Tesla plans to pour $717 million into constructing 1.4 million additional square feet of space at its Austin gigafactory. The plans call for four new buildings to be built and finished out at 1 Tesla Road, starting at the end of this month.
That’s all according to plans filed with the Texas Department of Licensing and Regulation Jan. 9 and obtained by KXAN’s media partners at the Austin Business Journal.
Bryce Bencivengo with the Greater Austin Chamber of Commerce said less than a year after the gigafactory has opened, the car maker has already diversified the local economy.
“We obviously are still a tech city and the most jobs that we added in Austin were in tech, but just behind that, our second largest growing sector in our economy was in automotive manufacturing,” he said.
Bencivengo said that growth not only includes Tesla, but other companies that supply parts for the company.
He said another expansion could also drive up employment numbers.
“We think there’ll be a great opportunity for them to get… additional high paying jobs in the region,” Bencivengo said.
The company had said its current facility would need 10,000 workers and has teamed up with Del Valle ISD and Austin Community College for training and hiring.
“We can move very fast as a team and we can grow,” a Tesla spokesperson said at an ACC event showcasing their Tesla START program in 2021.
The 14-week training program prepares technicians for the new gigafactory.
Laura Marmolejo, associate dean for ACC’s advanced manufacturing, has been involved with Tesla START since it began.
“Over the last year and a half, we’ve had over 3,000 inquiries,” she said.
Marmolejo greeted news of a possible expansion of the Giga Texas.
“It’s exciting, because that means there’s more opportunities for people in Central Texas to get employed,” she said.
She said Tesla selects students for ACC’s Tesla START program and ACC trains them.
ACC also trains students Tesla chooses from Del Valle ISD to be future workers, she said.
“That’s one of the programs that takes high school graduates directly into employment and they start with a seven week training with us.

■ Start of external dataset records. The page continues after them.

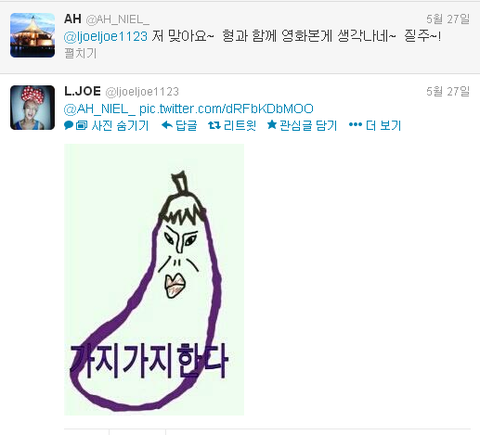Image resolution: width=480 pixels, height=435 pixels.
Task: Add favorite with 관심글 담기
Action: pos(308,125)
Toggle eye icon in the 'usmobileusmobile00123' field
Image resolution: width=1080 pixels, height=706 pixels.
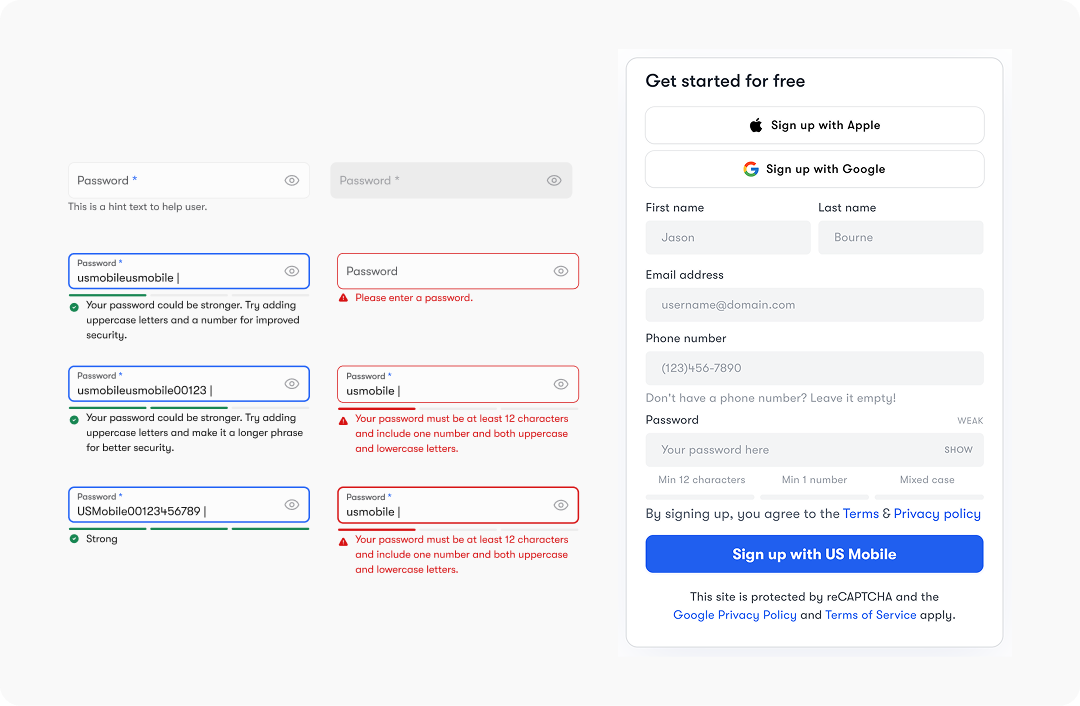coord(292,384)
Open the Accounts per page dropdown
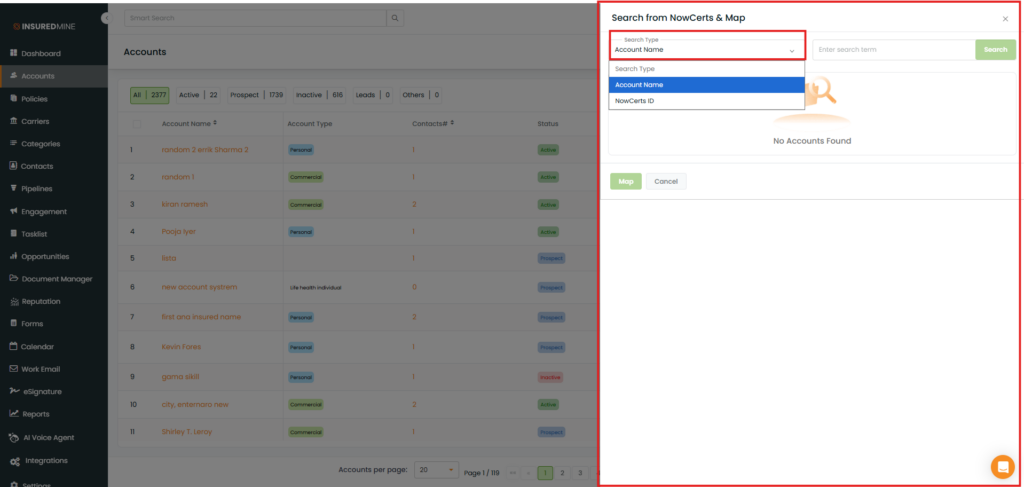1024x487 pixels. 437,469
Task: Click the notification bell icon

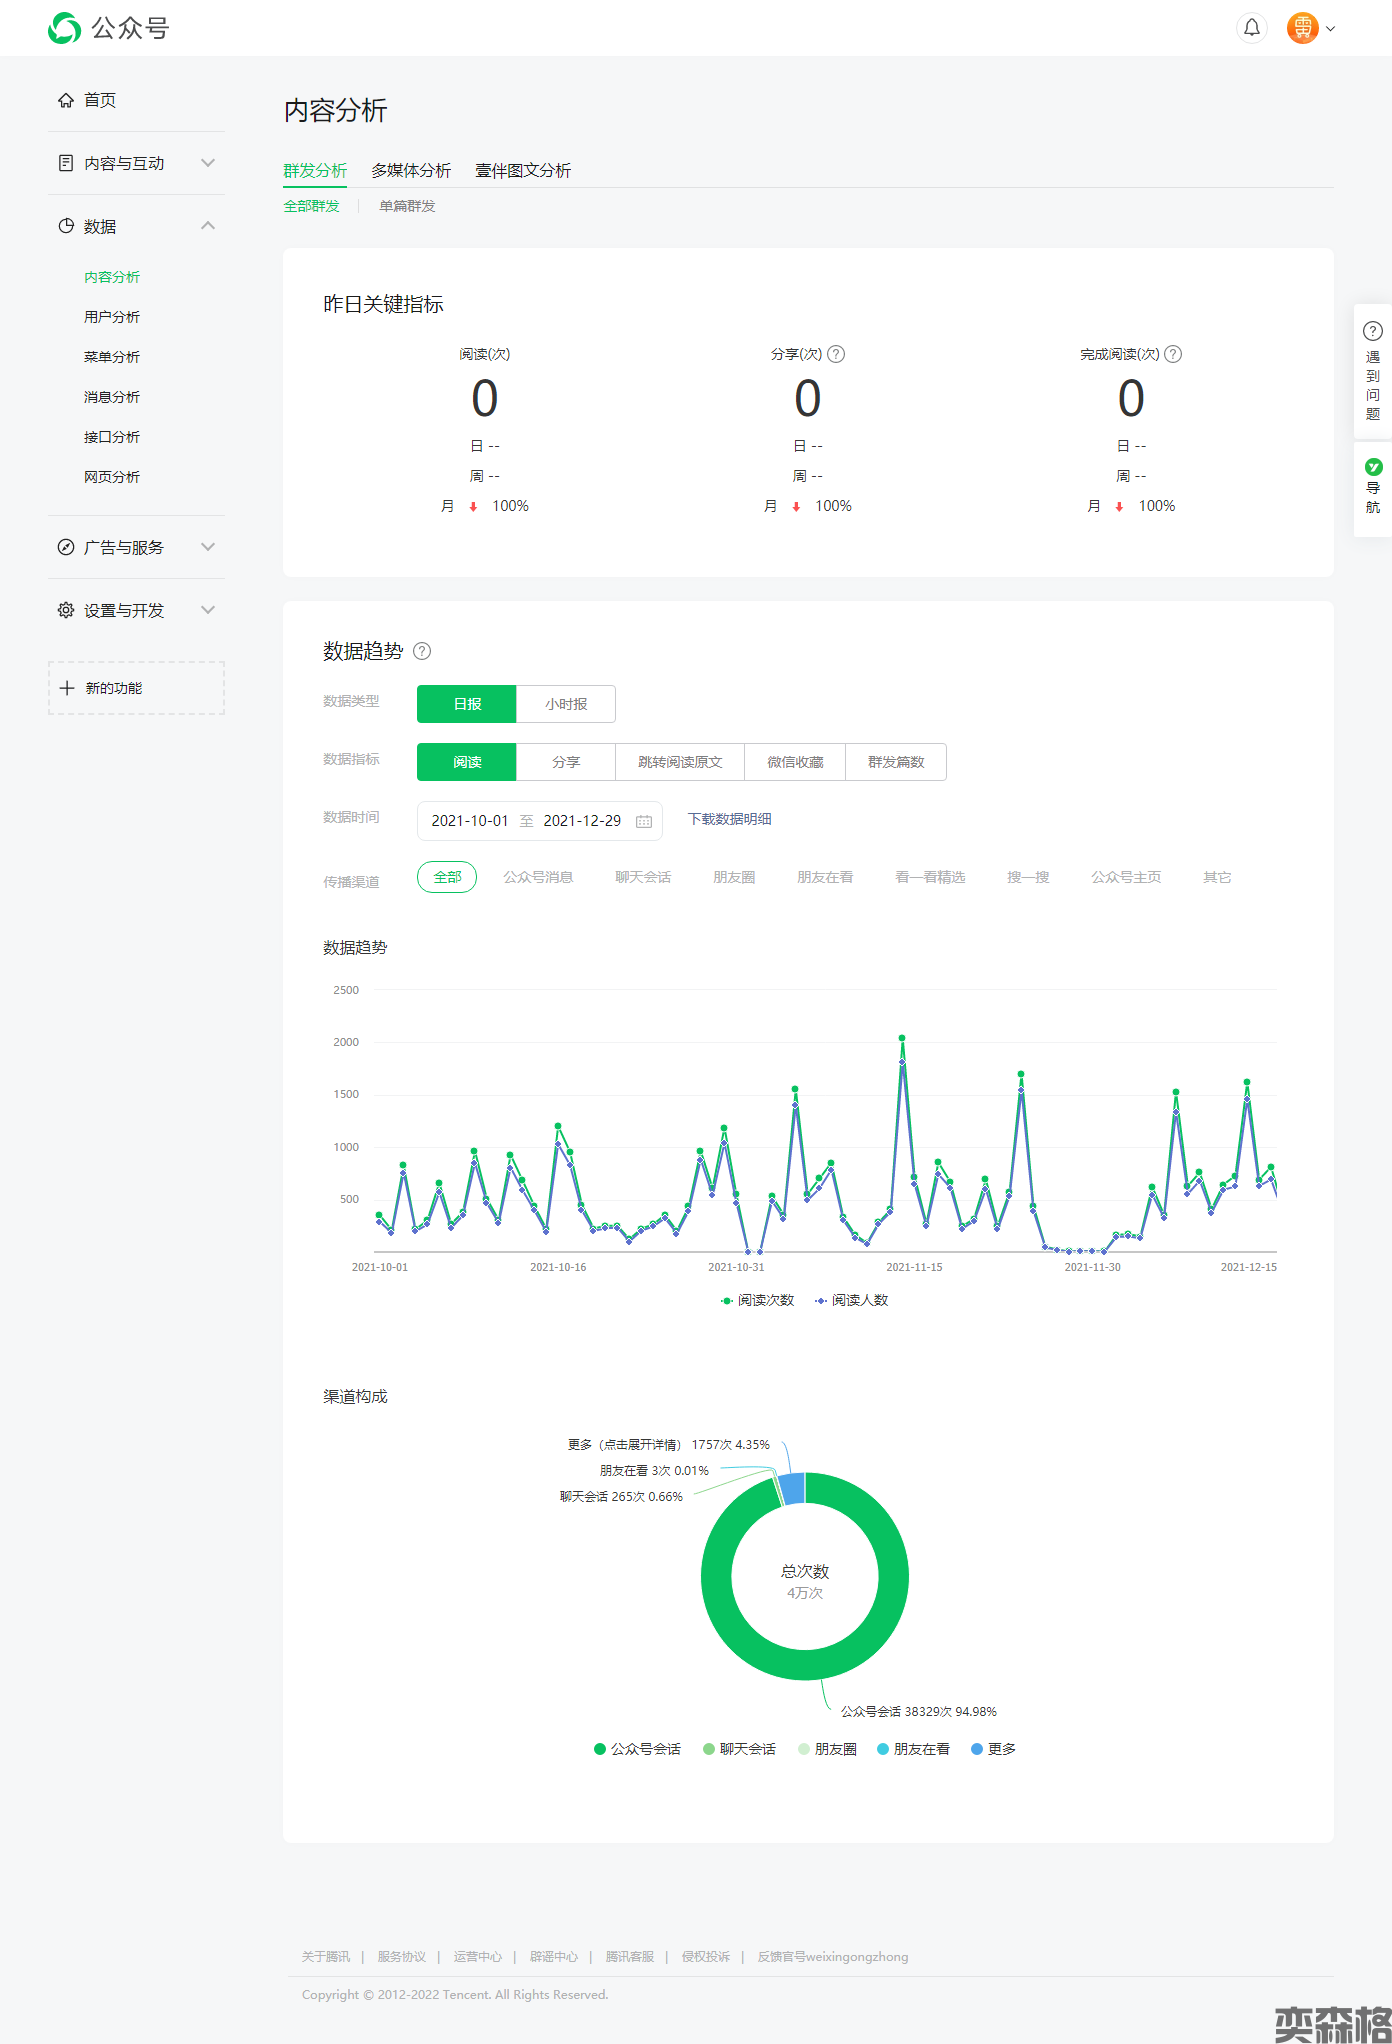Action: (1251, 28)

And then they go into work after that,” Marmolejo explained.
Dirt could turn on four new buildings could begin this month but there are still lingering issues from the original gigafactory’s construction.
In November, dozens of people who built the gigafactory said Tesla’s contractors and subcontractors didn’t follow safety protocols and still owed workers money.
“Regardless of who is the contractor, who was the subcontractor… Power rests on the developer, in this instance Tesla, to pledge to higher standards,” said Juan Benitez of the Workers Defense Project, the group that filed complaints with the U.S. Department of Labor on behalf of workers.
Tesla is the second major employer in Austin this week to indicate that now is the time to build for the years to come, despite the uncertainty on the horizon in the coming year.
According to the ABJ, Apple also filed similar paperwork to invest about a quarter of a billion dollars more in the construction of new office buildings on the north side.